* [VORLIEGENDER TEXT]
=======

„Indigene Völker respektieren alle Arten“

Von Dinyar Godrej – Interview · · 2021/Mar-Apr
Savannah with Lion & Humans, This Empty World. © Nick Brandt / Courtesy of Atlas Gallery, London

Hindou Oumarou Ibrahim erklärt im Interview, wie indigene Völker die Natur bewahren.

Wie würden Sie das Verhältnis indigener Völker zur Natur beschreiben?

Indigene Völker rund um die Welt anerkennen, dass andere Arten Teil der Natur sind, und dass wir als Menschen ebenfalls Teil der Natur sind. Wir betrachten andere Arten nicht als etwas Separates.

Wenn wir Mbororo einen Ort verlassen, um einen anderen aufzusuchen, geben wir dem Ökosystem die Möglichkeit, sich zu erholen. Wir wissen, dass wir von den Vögeln, den Insekten, dem Vieh, den Bäumen und Blumen lernen können, weil wir sie beobachten. Sie geben uns Informationen, die wir für unsere Ernährung, für unsere Arzneien brauchen. Alle Arten sind wichtig für uns und von gleicher Bedeutung; wir respektieren jede einzelne.

Wie lässt sich eine Weidewirtschaft mit dem Zusammenleben mit Prädatoren, also Raubtieren und Beutegreifern, und anderen Arten in Einklang bringen?

In meiner Region, der Savanne, gibt es alle möglichen Prädatoren, alles, was man sich vorstellen kann. Aber ein Bub von sieben Jahren kann mit hundert Rindern anderer Leute den ganzen Tag unterwegs sein, und er wird wieder zurückkommen. Er wird nicht von einem Löwen oder von anderen Prädatoren angegriffen. Sie wissen, wie man in Harmonie lebt, wie man sich in Harmonie bewegt.

=======

* [BEREITGESTELLTE EINTRÄGE]
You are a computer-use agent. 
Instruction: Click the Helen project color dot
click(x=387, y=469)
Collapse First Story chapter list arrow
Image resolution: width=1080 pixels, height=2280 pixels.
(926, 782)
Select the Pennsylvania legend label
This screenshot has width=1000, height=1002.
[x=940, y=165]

=======

* [ZU ERLEDIGENDE AUFGABEN]
1. Fassen Sie im Interview über indigene Völker und die Natur den Absatz, der mit „Wenn wir Mbororo einen Ort verlassen“ beginnt, knapper als Liste zusammen, ohne seine wesentlichen Aussagen zu verlieren.
2. Führen Sie das Interview über indigene Völker und die Natur im selben Stil weiter, beginnend nach dem Satz „Sie wissen, wie man in Harmonie lebt, wie man sich in Harmonie bewegt.“
Für die Bearbeitung werden die Einträge nicht benötigt.

* [ANTWORTEN]
1.
- Wenn die Mbororo von einem Ort zum nächsten ziehen, kann sich das Ökosystem erholen.
- Indem sie Vögel, Insekten, Vieh, Bäume und Blumen beobachten, lernen sie von ihnen.
- Daraus gewinnen sie Wissen für ihre Ernährung und ihre Arzneien.
- Alle Arten gelten ihnen als gleich wichtig, und sie respektieren jede einzelne.

2.
Wie sieht das aus?

Ein Prädator kommt zu einer bestimmten Zeit, um Wasser zu trinken. Das ist nicht die Zeit, in der das Vieh zur Wasserstelle kommen kann. Wenn wir uns in der Natur bewegen, dann wissen wir um die Tiere, die sich auf unserem Weg befinden, wo sie sich aufhalten und wie sie aussehen, und sie wissen, dass wir sie respektieren. Sie greifen uns nicht an, weil wir über ein jahrhundertealtes Wissen über das Verhalten jedes einzelnen Tiers verfügen.

In der Trockenzeit, wenn es für den Löwen oder andere Prädatoren im Busch nicht genug zu essen gibt, kommen die Gemeinschaften zusammen und opfern einige Rinder. Sie füttern die Prädatoren, wenn sie nichts anderes zu essen haben. Dann greifen sie nicht an. Dass Menschen Angst haben, mit ihren Herden an einen Ort zu ziehen, bloß weil es dort einen Löwen gibt, das kommt bei uns nicht vor.

Was halten Sie von dem Ansatz, die Natur durch „Schutzgebiete“ zu erhalten? Es ist vorgekommen, dass indigene Völker aus ihrem Gebiet vertrieben wurden, um Nationalparks zu schaffen.

Wir sind nicht damit einverstanden, dass Nationalparks geschaffen und dann völlig abgesperrt werden, denn das entspricht nicht dem Leben der Natur. Sie sperren auch die Vielfalt des Ökosystems ein.

Wir wissen, wie das Gleichgewicht bewahrt werden kann, wie man vermeidet, dass eine Art dominant wird. Gemeinschaften, die vom Jagen und Sammeln leben, wissen, welche Tiere sie jagen können und welche nicht.  Aber wenn man ein Gebiet absperrt, verlieren die Hirten ihren Zugang zum Wasser, man muss um den Park herumwandern.

Nationalparks erstrecken sich über hunderte Kilometer, manche über Grenzen hinweg. Sie glauben, sie können die Natur in eine Schachtel stecken, sie zumachen und sagen: „Seht her, wir schützen sie.“ Aber so schützt man die Natur nicht.

Es ist letztlich zu einem Geschäft geworden. Wir wollen nicht, dass die Natur zu einem Geschäft wird. Wenn man sie einsperrt, wer hat das Geld, um hineinzukommen und sie zu beobachten? Das sind die reichen Touristen.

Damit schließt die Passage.